WHAT YOU SHOULD DO → Go through the data below and return each line containing the word "button".

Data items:

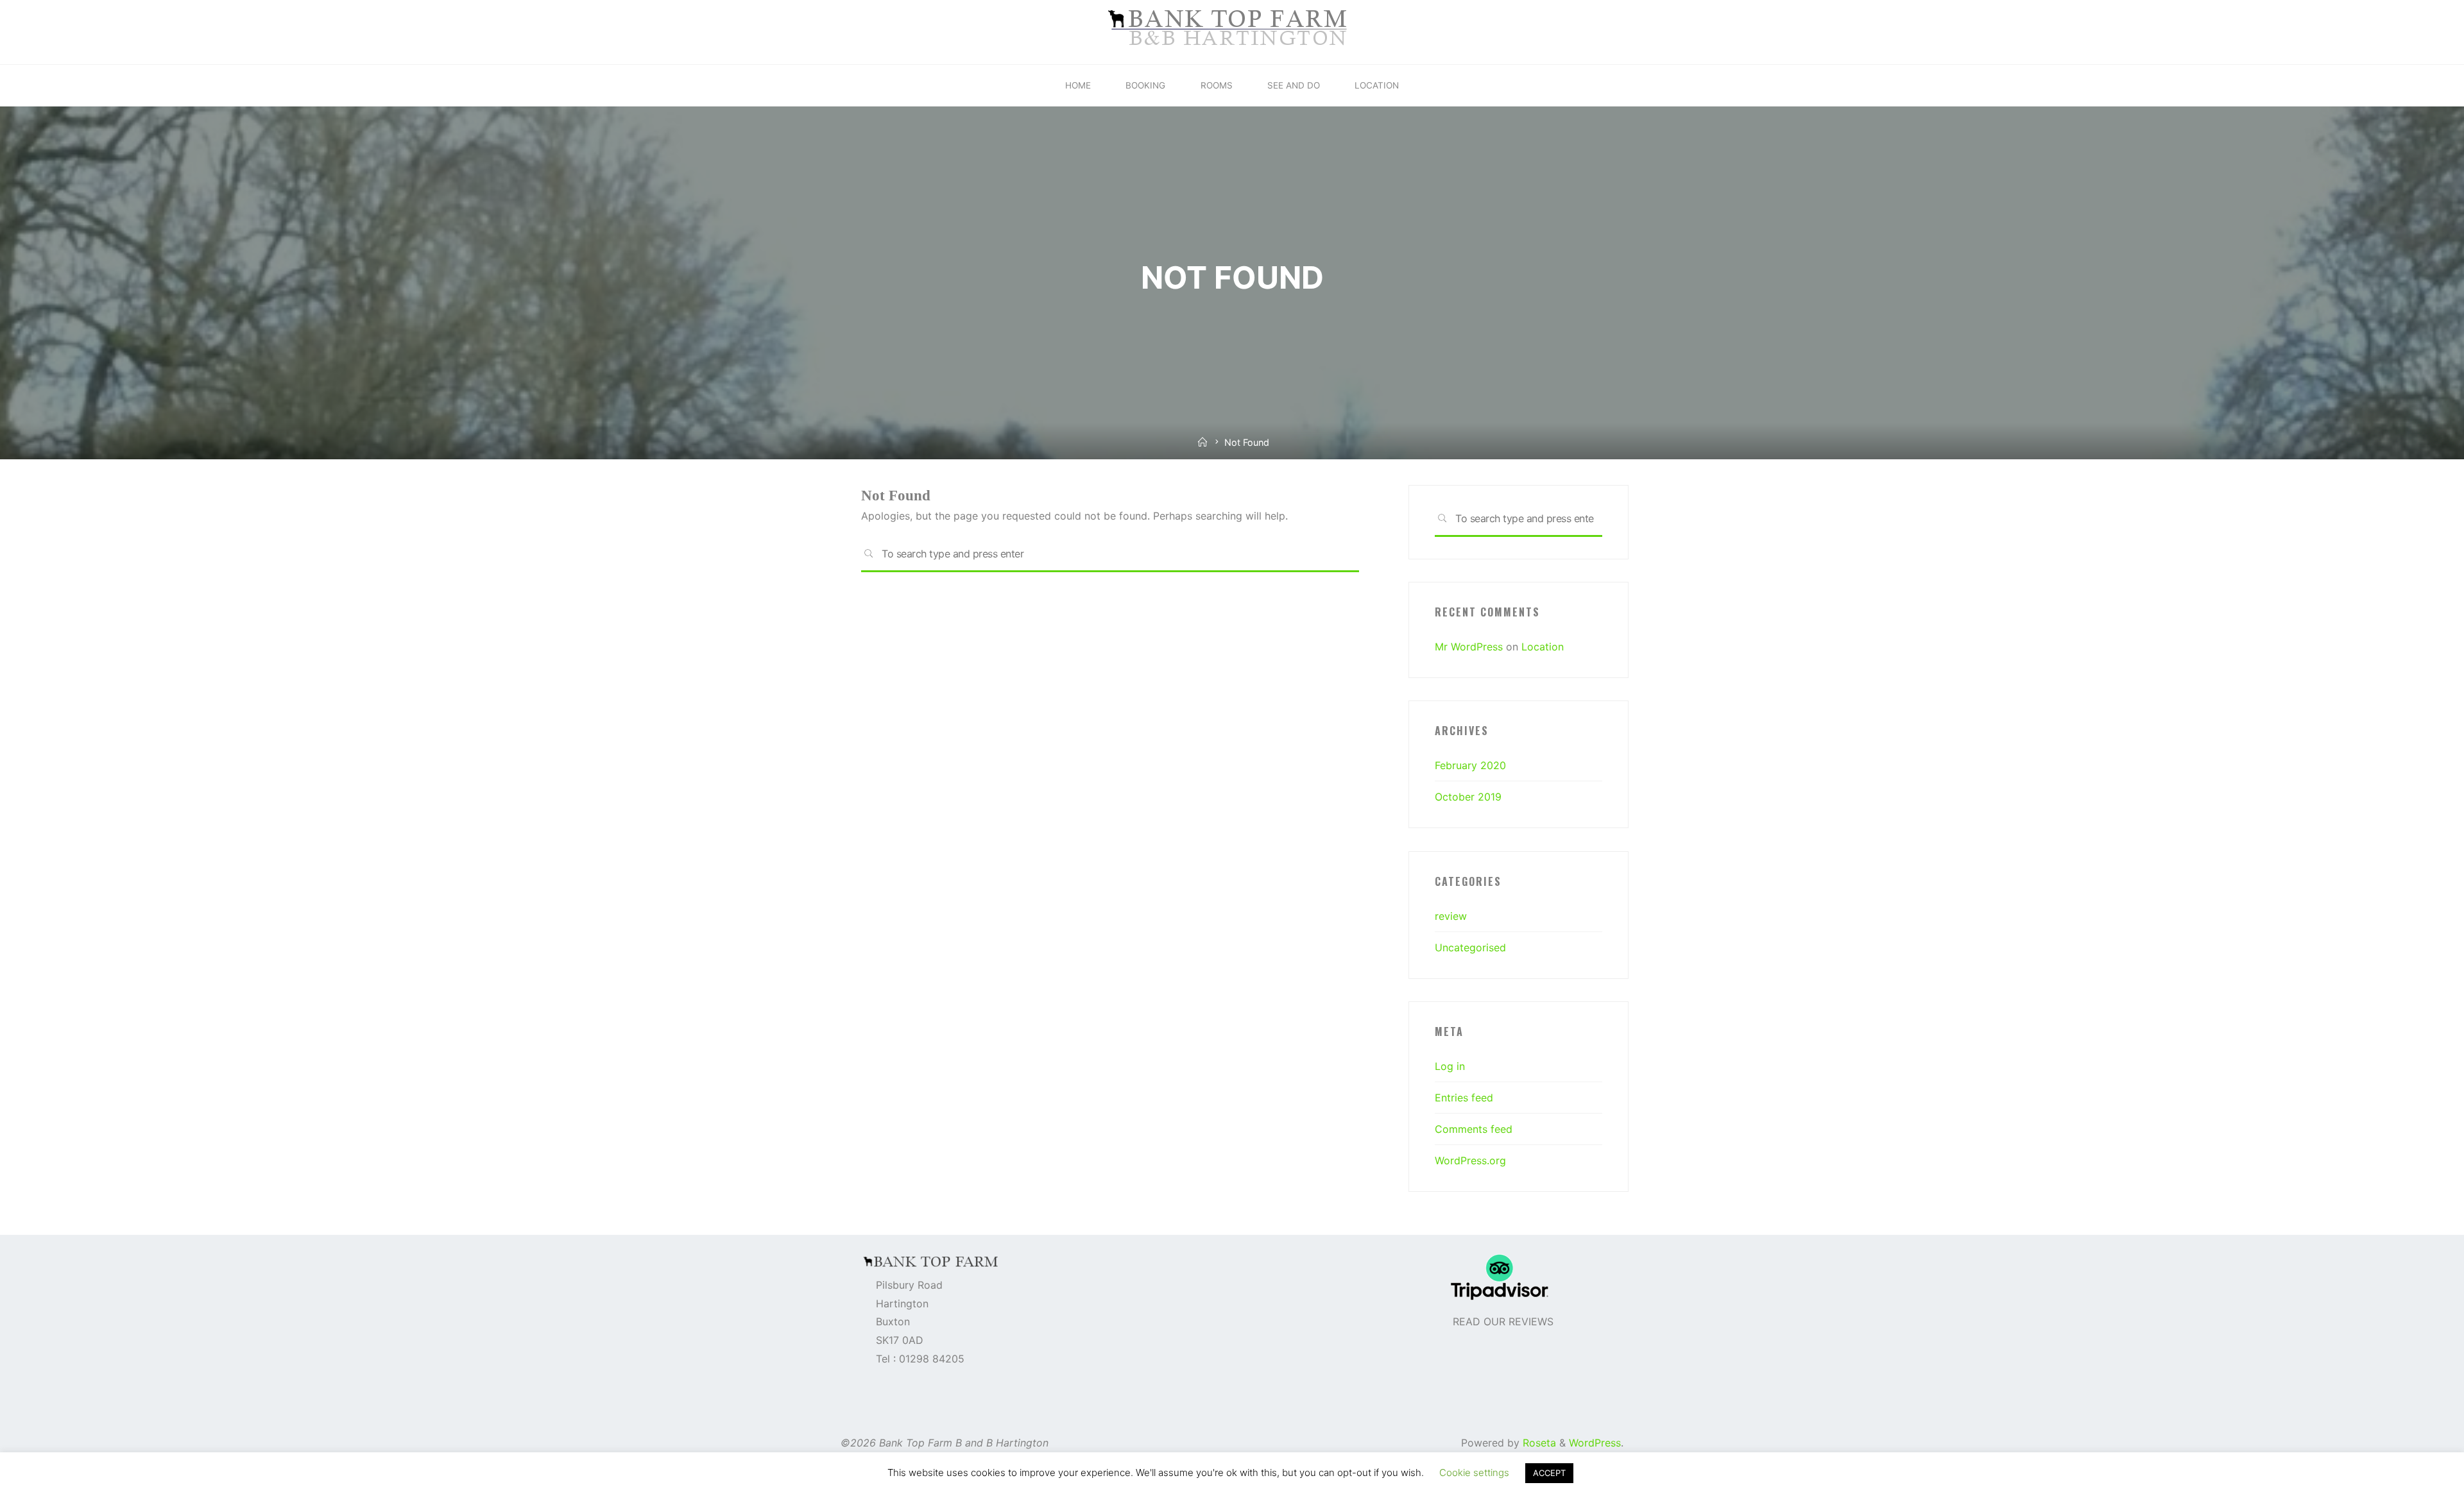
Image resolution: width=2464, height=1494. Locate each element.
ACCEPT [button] (1549, 1473)
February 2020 (1470, 765)
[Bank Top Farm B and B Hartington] (1232, 30)
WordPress (1595, 1442)
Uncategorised (1470, 947)
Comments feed (1473, 1129)
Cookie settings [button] (1474, 1472)
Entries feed (1464, 1097)
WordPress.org (1470, 1160)
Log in (1450, 1066)
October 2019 (1468, 796)
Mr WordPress (1469, 646)
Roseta (1537, 1442)
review (1451, 916)
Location (1542, 646)
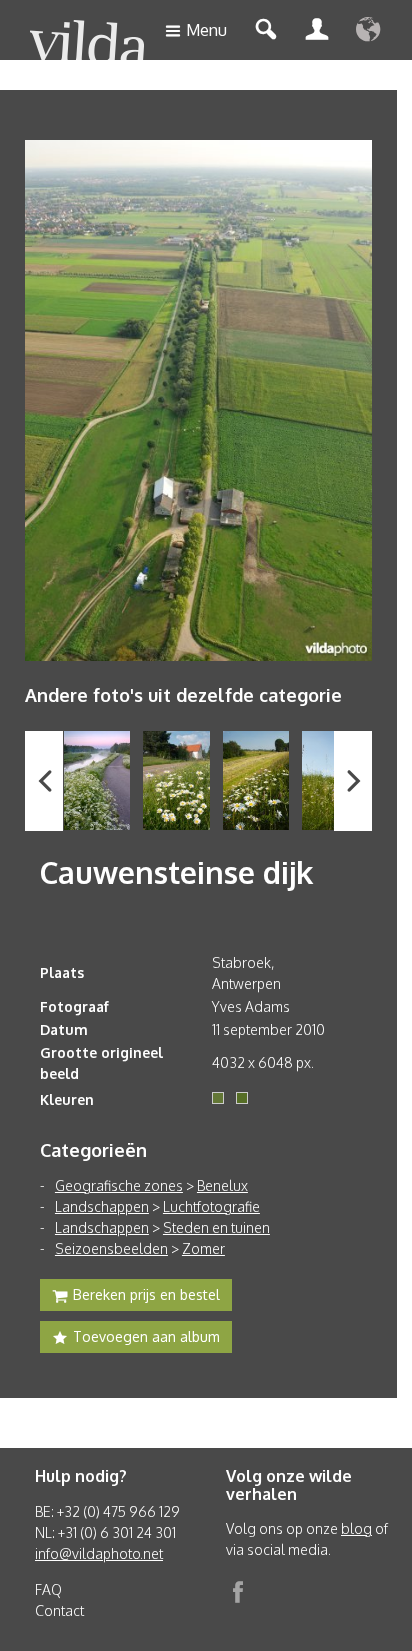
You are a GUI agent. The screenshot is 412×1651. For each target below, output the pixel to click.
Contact (59, 1610)
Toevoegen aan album (146, 1336)
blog (356, 1528)
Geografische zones (119, 1185)
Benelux (222, 1185)
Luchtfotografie (211, 1206)
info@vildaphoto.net (99, 1553)
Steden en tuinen (216, 1227)
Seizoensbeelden (111, 1248)
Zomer (203, 1248)
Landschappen (102, 1206)
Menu (206, 30)
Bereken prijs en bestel (146, 1294)
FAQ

SOLUTION →
ACCEPT [button] (1549, 1473)
Cookie settings [button] (1474, 1472)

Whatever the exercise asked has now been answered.